#### Materials provided

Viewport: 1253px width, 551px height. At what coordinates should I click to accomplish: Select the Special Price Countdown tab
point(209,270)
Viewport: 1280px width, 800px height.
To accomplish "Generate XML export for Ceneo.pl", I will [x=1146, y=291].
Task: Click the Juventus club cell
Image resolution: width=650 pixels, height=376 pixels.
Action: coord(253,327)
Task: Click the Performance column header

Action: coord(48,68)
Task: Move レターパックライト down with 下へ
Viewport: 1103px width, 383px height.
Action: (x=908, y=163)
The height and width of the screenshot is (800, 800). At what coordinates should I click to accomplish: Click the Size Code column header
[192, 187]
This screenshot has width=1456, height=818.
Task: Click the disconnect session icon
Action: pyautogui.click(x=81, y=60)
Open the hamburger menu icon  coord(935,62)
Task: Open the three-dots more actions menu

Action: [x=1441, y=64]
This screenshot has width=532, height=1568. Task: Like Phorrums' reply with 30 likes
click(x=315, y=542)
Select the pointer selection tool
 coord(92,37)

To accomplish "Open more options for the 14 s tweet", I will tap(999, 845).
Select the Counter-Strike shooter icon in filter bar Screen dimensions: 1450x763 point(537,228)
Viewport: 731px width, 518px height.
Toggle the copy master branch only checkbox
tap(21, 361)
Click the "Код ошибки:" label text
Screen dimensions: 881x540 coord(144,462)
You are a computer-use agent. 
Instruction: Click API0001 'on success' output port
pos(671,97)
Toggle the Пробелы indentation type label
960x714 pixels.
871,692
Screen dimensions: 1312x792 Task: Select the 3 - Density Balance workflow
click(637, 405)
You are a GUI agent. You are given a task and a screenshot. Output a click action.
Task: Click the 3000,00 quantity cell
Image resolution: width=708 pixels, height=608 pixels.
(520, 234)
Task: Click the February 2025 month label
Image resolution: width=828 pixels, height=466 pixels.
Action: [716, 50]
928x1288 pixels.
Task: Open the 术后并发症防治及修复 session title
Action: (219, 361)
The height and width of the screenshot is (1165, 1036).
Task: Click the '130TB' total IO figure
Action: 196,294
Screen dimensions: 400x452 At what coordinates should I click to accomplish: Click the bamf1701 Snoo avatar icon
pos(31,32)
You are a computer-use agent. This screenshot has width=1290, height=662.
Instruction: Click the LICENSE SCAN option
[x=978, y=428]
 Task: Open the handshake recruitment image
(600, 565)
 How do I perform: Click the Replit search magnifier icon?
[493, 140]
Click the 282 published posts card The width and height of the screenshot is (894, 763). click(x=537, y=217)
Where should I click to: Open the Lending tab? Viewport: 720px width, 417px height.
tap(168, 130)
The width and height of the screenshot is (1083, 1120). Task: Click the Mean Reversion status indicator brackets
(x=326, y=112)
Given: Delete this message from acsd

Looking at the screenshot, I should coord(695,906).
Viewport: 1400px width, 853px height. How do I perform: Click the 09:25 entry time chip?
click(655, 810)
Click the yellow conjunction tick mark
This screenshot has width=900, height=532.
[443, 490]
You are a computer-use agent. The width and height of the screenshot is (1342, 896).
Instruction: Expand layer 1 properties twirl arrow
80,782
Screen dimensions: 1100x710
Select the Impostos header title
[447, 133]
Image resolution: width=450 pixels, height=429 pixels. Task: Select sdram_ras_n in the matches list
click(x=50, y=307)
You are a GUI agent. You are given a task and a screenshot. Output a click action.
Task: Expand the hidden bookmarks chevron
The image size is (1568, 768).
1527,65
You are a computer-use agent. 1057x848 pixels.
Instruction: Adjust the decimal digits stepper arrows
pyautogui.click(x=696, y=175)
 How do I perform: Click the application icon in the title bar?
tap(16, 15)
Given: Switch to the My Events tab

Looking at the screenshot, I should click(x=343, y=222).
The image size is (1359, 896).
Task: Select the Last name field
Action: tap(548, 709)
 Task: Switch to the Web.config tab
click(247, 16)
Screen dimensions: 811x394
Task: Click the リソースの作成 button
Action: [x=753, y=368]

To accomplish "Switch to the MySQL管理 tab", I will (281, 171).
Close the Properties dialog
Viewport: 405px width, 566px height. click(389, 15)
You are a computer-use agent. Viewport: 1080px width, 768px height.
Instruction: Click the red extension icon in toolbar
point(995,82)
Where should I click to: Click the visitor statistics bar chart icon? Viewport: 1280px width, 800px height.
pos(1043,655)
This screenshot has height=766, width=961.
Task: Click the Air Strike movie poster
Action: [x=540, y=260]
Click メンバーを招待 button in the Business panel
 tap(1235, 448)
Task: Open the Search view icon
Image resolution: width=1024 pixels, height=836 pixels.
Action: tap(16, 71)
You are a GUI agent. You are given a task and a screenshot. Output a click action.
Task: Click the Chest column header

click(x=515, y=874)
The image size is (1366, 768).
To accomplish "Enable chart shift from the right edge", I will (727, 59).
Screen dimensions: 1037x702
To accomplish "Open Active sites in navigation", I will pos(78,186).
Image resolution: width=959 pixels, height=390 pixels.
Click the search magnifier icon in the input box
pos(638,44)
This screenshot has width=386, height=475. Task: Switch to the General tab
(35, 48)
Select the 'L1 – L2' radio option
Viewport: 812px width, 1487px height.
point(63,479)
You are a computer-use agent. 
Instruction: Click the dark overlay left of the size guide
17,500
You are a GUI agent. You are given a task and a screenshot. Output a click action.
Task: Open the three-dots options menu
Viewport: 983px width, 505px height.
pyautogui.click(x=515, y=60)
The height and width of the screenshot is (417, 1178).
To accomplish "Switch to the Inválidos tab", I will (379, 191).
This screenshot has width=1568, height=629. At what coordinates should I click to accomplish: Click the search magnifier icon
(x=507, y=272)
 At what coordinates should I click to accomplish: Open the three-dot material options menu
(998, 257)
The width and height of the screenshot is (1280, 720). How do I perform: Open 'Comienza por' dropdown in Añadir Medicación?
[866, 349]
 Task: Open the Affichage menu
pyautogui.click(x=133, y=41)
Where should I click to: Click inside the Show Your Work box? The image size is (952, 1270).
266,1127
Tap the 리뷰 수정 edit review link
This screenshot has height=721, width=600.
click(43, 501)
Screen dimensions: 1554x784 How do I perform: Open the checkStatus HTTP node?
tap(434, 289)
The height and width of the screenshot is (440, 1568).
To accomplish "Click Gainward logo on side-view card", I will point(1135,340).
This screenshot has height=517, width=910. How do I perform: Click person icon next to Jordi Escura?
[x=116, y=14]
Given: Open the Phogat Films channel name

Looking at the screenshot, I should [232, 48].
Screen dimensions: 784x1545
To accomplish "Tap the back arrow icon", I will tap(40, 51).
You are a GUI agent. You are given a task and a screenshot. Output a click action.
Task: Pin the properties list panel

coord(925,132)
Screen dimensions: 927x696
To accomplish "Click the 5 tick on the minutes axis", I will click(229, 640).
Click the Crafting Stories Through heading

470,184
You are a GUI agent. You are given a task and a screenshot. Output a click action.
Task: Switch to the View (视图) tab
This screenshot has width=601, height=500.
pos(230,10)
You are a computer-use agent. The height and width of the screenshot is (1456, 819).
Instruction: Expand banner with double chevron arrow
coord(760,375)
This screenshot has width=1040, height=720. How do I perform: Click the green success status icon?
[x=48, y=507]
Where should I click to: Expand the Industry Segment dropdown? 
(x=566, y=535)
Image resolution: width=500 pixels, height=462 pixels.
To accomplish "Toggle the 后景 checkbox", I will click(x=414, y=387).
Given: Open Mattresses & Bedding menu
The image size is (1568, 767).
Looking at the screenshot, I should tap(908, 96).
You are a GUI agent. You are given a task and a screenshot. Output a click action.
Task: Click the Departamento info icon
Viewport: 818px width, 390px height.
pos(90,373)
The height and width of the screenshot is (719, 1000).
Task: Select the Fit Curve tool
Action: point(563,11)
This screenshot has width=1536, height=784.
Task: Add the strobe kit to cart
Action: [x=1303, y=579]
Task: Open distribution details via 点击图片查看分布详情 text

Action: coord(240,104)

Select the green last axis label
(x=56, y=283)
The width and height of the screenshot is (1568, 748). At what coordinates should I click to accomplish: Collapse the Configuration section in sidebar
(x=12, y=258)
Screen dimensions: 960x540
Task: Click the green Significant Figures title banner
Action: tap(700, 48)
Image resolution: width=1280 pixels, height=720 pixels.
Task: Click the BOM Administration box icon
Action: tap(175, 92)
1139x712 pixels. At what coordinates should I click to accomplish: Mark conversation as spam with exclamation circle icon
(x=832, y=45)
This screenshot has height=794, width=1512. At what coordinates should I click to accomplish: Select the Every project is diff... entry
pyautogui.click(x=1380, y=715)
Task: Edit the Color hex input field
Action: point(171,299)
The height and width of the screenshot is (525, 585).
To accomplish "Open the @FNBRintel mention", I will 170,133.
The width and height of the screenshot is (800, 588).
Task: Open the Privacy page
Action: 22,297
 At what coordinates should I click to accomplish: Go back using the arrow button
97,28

########

Begin at the first line of the records above and quote every line verbatim through the one that contains "Task: Move レターパックライト down with 下へ".

## Task result
Viewport: 1253px width, 551px height. At what coordinates should I click to accomplish: Select the Special Price Countdown tab
point(209,270)
Viewport: 1280px width, 800px height.
To accomplish "Generate XML export for Ceneo.pl", I will [x=1146, y=291].
Task: Click the Juventus club cell
Image resolution: width=650 pixels, height=376 pixels.
Action: coord(253,327)
Task: Click the Performance column header

Action: coord(48,68)
Task: Move レターパックライト down with 下へ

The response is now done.